4 minutes de lecture

– Bon, et bien… une chose est sûre : vous avez envie de sang !


Face à lui, se tenaient Ivana et Éléna, impassibles, les yeux rivés aux siens, un sourire malsain au coin des lèvres. Il en vint à frissonner.


– Vous me feriez presque fait peur, ricana-t-il.


Éléna et Ivana ne bronchèrent pas, l'air toujours aussi inquiétant.


– Vous me faites peur, bravo, bien joué, s’inquiéta-t-il.


Éléna bougea enfin, tandis qu’Ivana se contentait de la regarder du coin de l’œil se diriger, d’un pas tranquille, vers leurs sac-à-dos.

Elle s’abaissa, fouilla à l’intérieur du sien sans se presser et en sortit un objet qu’Ivan n’arriva pas de suite à identifier.

Elle referma le sac, se releva, calmement, et, d’un pas nonchalant, retourna aux côtés d’Ivana.

Alors, elle ouvrit la main et fit clairement apparaître aux yeux de tous ledit objet.

Ivan écarquilla les yeux en découvrant un couteau. Mais pas n’importe lequel : leur couteau-suisse multifonction.

Évidemment, il ne put retenir un petit rire avant de hurler, s’égosiller, gémir :

– Oh non ! Pitié, à l’aide, aidez-moi ! Cette folle furieuse, possédée par un démon assoiffé de litres de sang mâle à la teneur élevée en testostérone, va me trancher la gorge avec le tire-bouchon ! Non, non, non, à moi, à moi !


Devant cette scène largement surjouée, à le voir sauter sur place, lever les bras et s’agiter en tous sens, Ivana laissa tomber le masque et abdiqua la première :

– C’est bon, c’est bon, tu as gagné. Par pitié, arrête de te ridiculiser.

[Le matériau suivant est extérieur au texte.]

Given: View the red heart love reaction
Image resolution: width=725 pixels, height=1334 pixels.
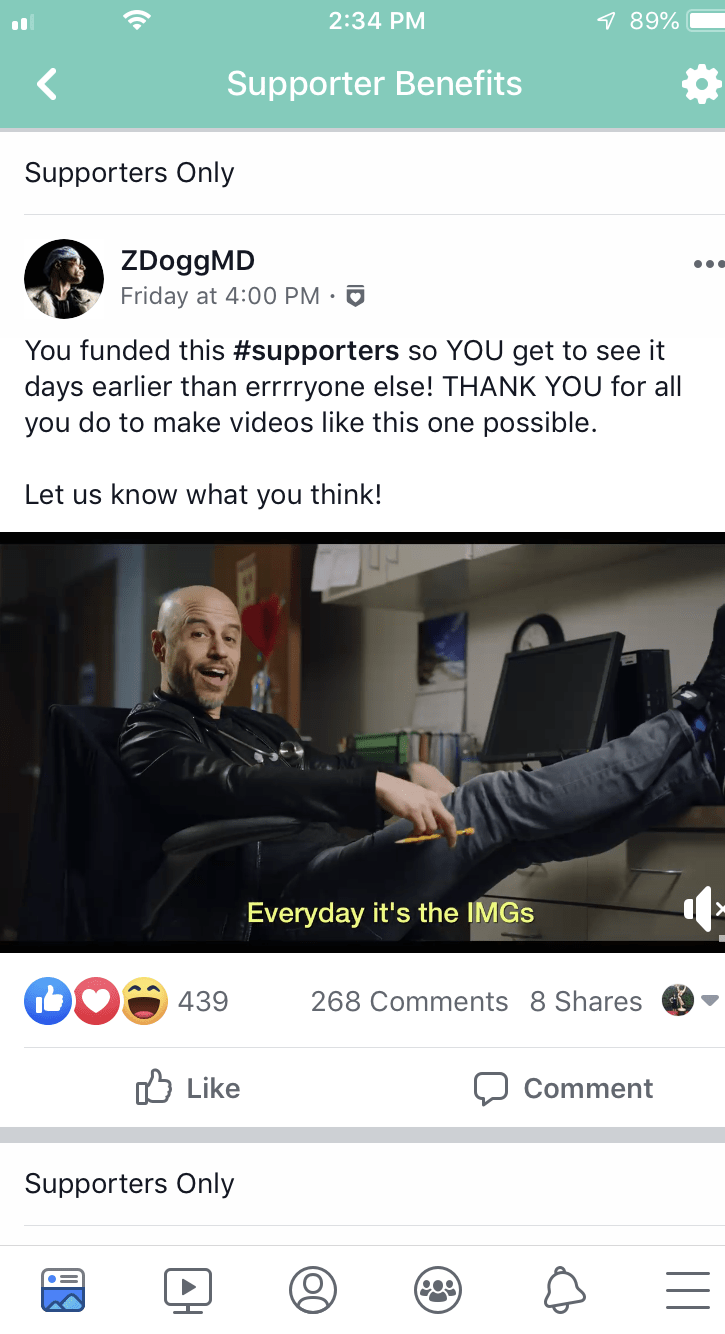Looking at the screenshot, I should click(x=96, y=1001).
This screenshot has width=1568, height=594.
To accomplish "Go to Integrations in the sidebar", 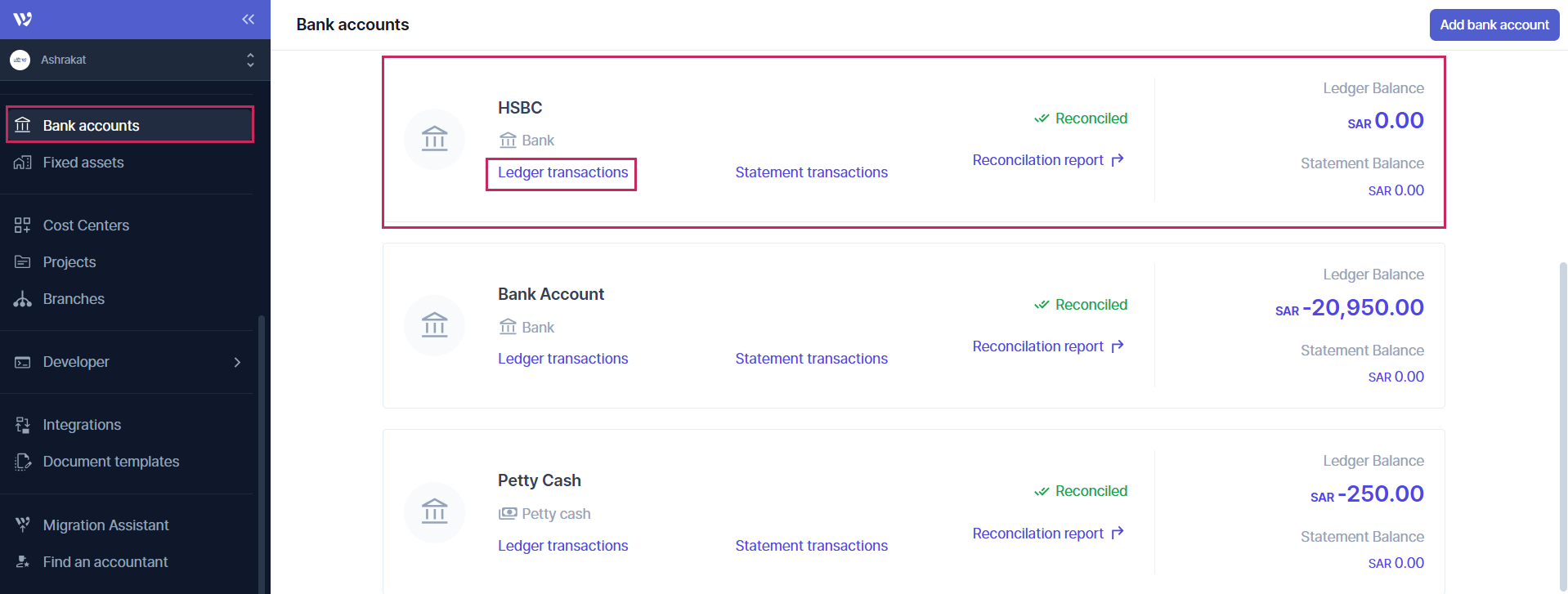I will click(82, 425).
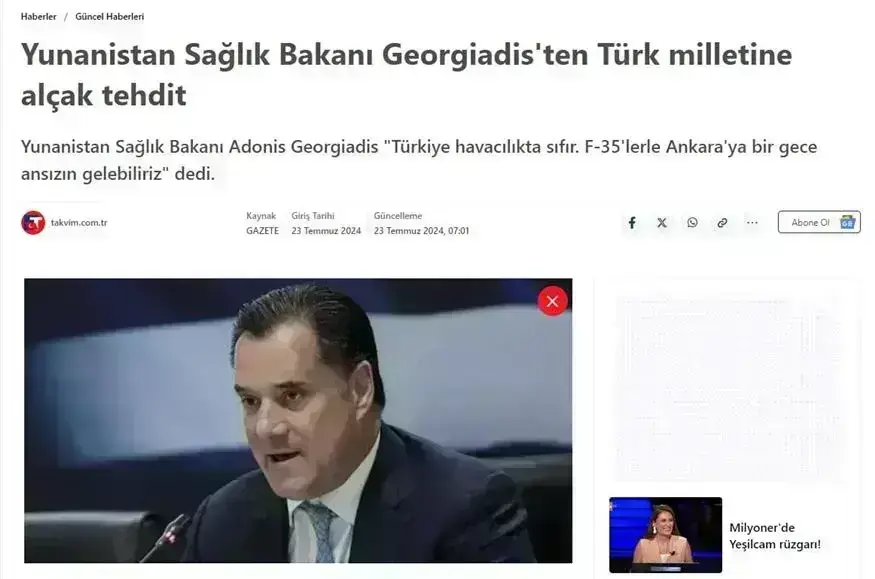Open takvim.com.tr author link
This screenshot has width=875, height=579.
(79, 223)
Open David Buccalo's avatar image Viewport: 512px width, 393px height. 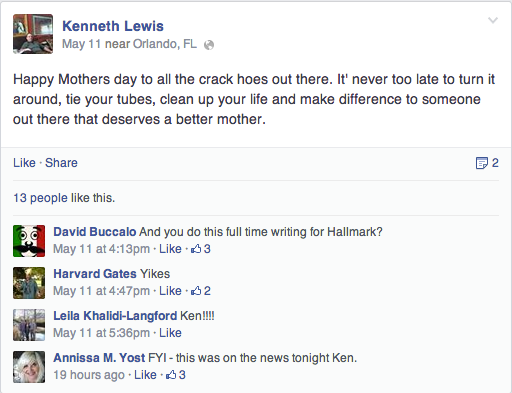[29, 241]
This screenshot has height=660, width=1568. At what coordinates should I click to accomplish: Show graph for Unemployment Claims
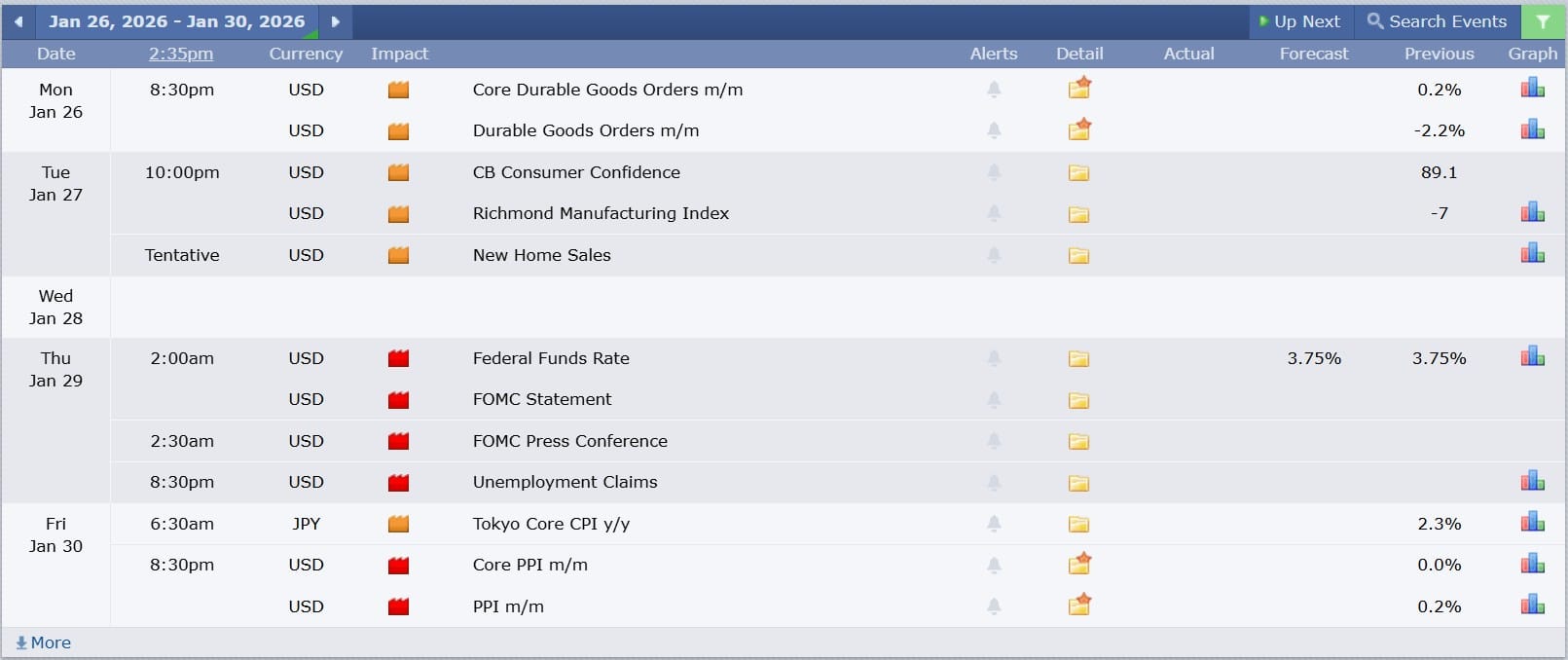(x=1532, y=481)
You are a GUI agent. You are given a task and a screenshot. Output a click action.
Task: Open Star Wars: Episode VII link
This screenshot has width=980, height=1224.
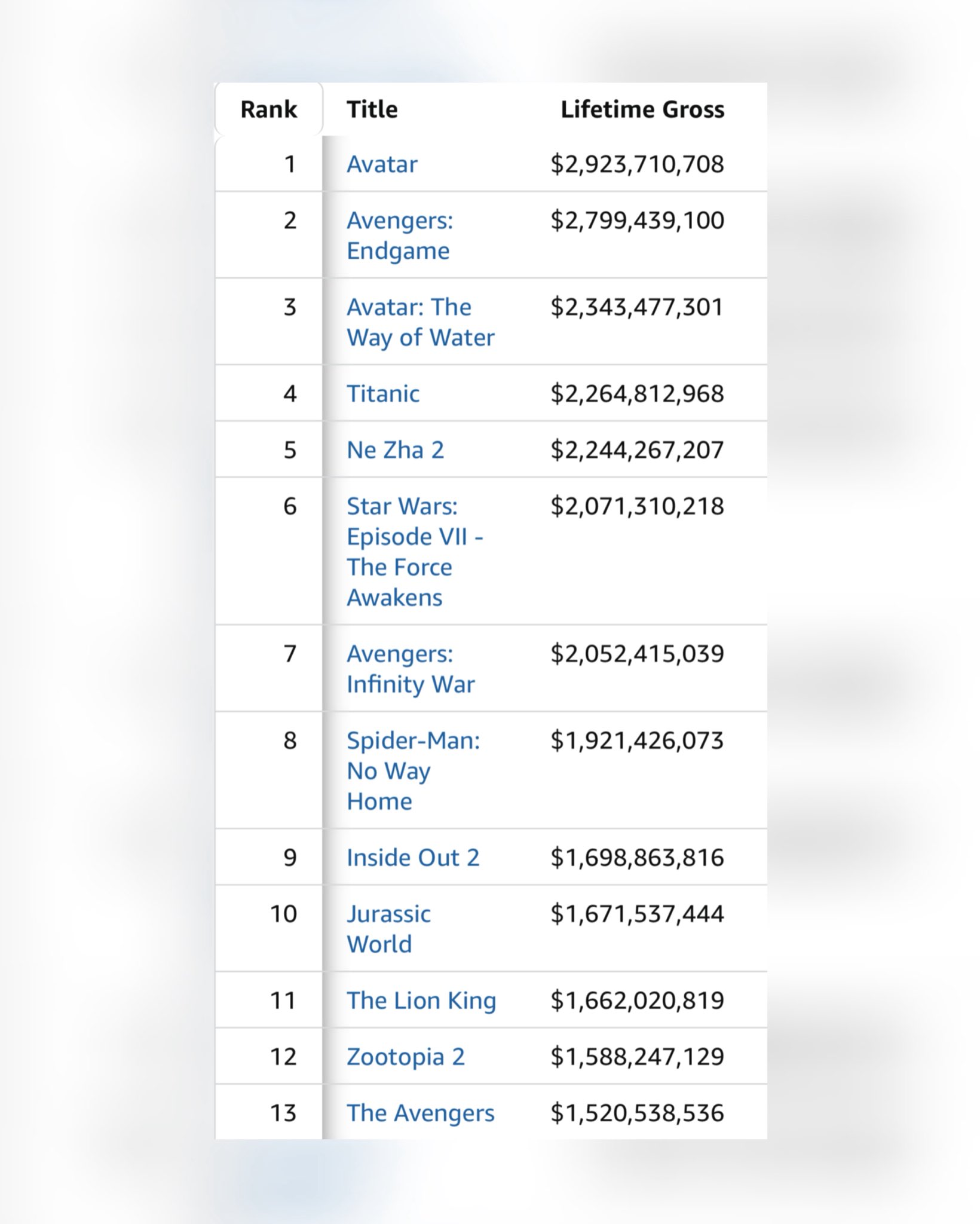pyautogui.click(x=415, y=552)

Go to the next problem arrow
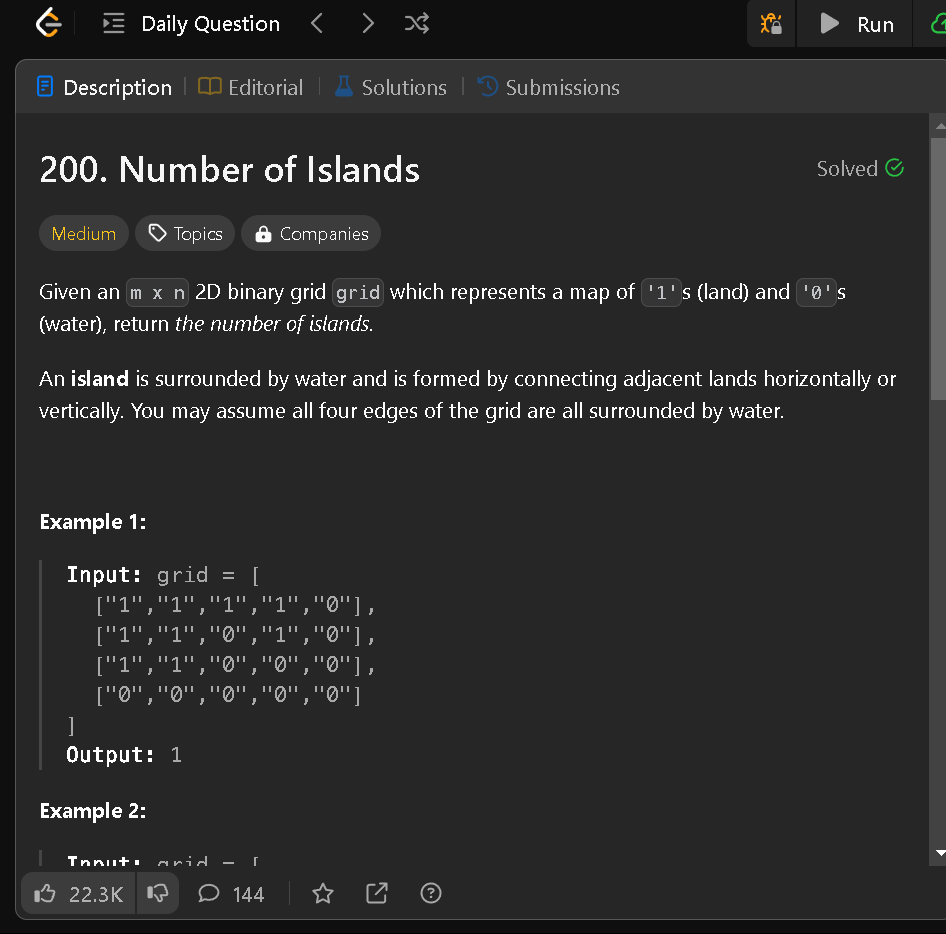pyautogui.click(x=366, y=23)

– Quoi ? Ridicule, moi ? Alors que… ta sœur veut me tuer ?! Me tuer ! Sérieusement, permets-moi de… paniquer comme il me plaît !


Les paroles tout juste prononcées, Ivan misa encore un peu plus sur l’absurde en tournant maintenant en rond.


– Stop ! réitéra Ivana. Personne ne tuera personne ! Le sang, même si au final ça ne nous enchante guère, ne coulera pas.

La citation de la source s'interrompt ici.